La integridad del Marqués…

La integridad del Marqués

 

Incineraron el cadáver del marqués.

Después de la incineración quedó al descubierto que las cenizas no se habían esparcido.

Subsistía un cuerpo de cenizas idéntico al del marqués.

Los amigos que asistían a la ceremonia concluyeron:

–Es un hombre íntegro. La muerte no puede con un hombre íntegro.

La hija del marqués se acercó al cuerpo de cenizas de su padre.

Allí le dio un ligero escozor y estornudó.

El cuerpo de cenizas del marqués se esparció por todos lados.

Las amistades del marqués comentaron por lo bajo:

–La hija del marqués no es una mujer íntegra en absoluto.

 

Tragedia Lírica

 

El eximio violinista estaba ascendiendo con rapidez al clímax de un estridente pizzicato.

Dos cuerdas del violín se rompieron al mismo tiempo.

El violinista se detuvo espantado.

El público comprendió lo que ocurría: todos se pusieron de pie y aplaudieron con rabia.

El violinista, todo tembloroso él, se inclinó para agradecerle al público esa muestra de solidaridad, con tan mala fortuna que se le cayeron los anteojos.

Se hicieron añicos contra el piso.

El público redobló sus aplausos.

El violinista, desolado, apoyó el violín en el piso y recogió los restos de sus anteojos en un pañuelo.

Al hacer un movimiento en falso acertó a empujar el atril con la pesada partitura encima. Cayó sobre el violín y lo partió.

El público titubeó. Algunos continuaron aplaudiendo, otros ya no.

El eximio violinista guardó el pañuelo con los restos de sus anteojos en el bolsillo alto del saco y recogió los trozos del violín partido.

Cayó el telón.

El público volvió a aplaudir con ganas.

El violinista no volvió al escenario para saludar.

Entonces apagaron todas las luces de la sala.

El público se ofuscó y comenzó a insultar al violinista y a los organizadores del concierto.

Pero eso no fue lo peor: alguien del público encendió su encendedor enchapado en oro para iluminarse.

Y brutalmente, ciegamente, tropezó.

 

El pórtico de hierro

 

No queda nada.

De aquel edificio señorial que las palomas implicaban con el cielo.

Del jardín elíptico cuyo comienzo se pierde en el horizonte.

De los caminos de piedra tallada que dibujaban escenas siderales, hierofantes y runas.

No queda nada.

Una página atroz de cien mil soldados se cerró sobre las ruinas sin alma.

Los valientes moradores, los que consultaban a las Pléyades en sus observatorios egregios, los custodios del pórtico de hierro.

No queda nada.

Sólo el pórtico de hierro permanece en pie, trascendiendo la impudicia de los rezagados morales.

Pasan los viajeros y al divisarlo se descubren sus cabezas.

Nadie más que los idílicos dioses de los metales pudieron labrar estas puertas inquietantes con tanta perfección.

Puertas que se abren hacia la esfera de todos los hechos posibles, pero nada más que imponderables.

Puertas desde las que se accedía al banquete de los inmortales.

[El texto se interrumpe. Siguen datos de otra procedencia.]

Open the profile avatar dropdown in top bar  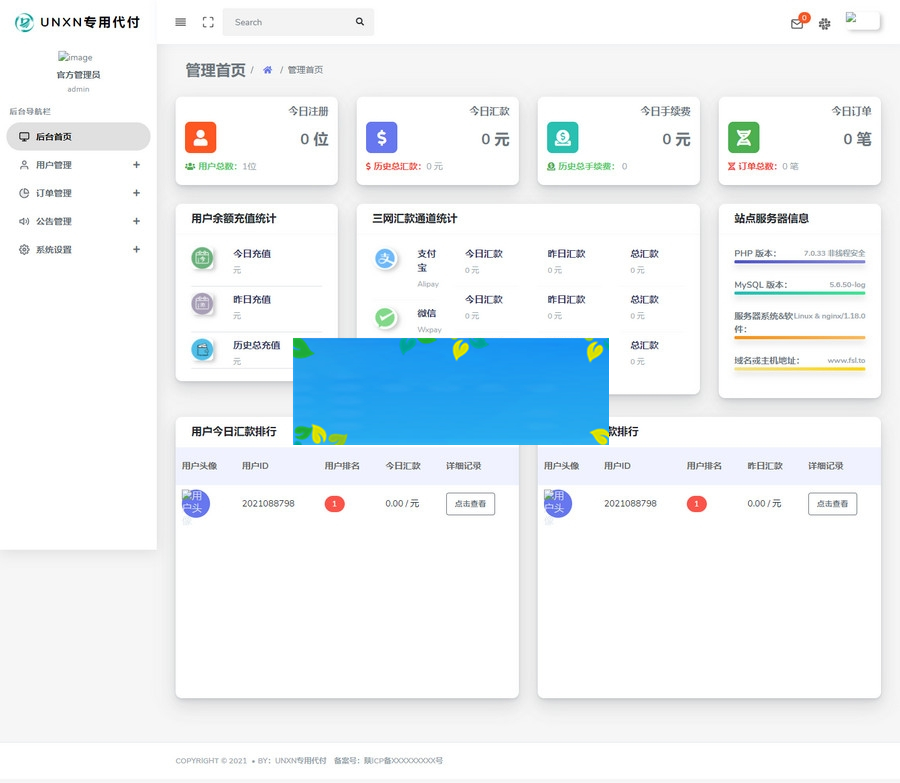[861, 21]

Las puertas entre las dimensiones contiguas, los velos que preservan el secreto.

Nada queda en pie, salvo el misterio.

El pasado moral acabó con todo.

Nadie atraviesa el pórtico de hierro.

Nadie se atrevió a echar abajo el pórtico de hierro.

Todos sabían, sin remedio, que a su través relumbra la esencia de los espejos.

Nadie osó vérselas con la esencia incombustible de los espejos.

Esencialmente la verdad se sostiene en pie más allá del tiempo.

Tras los eternos pórticos de hierro, por donde se pasea el viejo peregrino del tiempo.

Su fragata encallada no es más para los hombres uno de sus prosaicos recuerdos.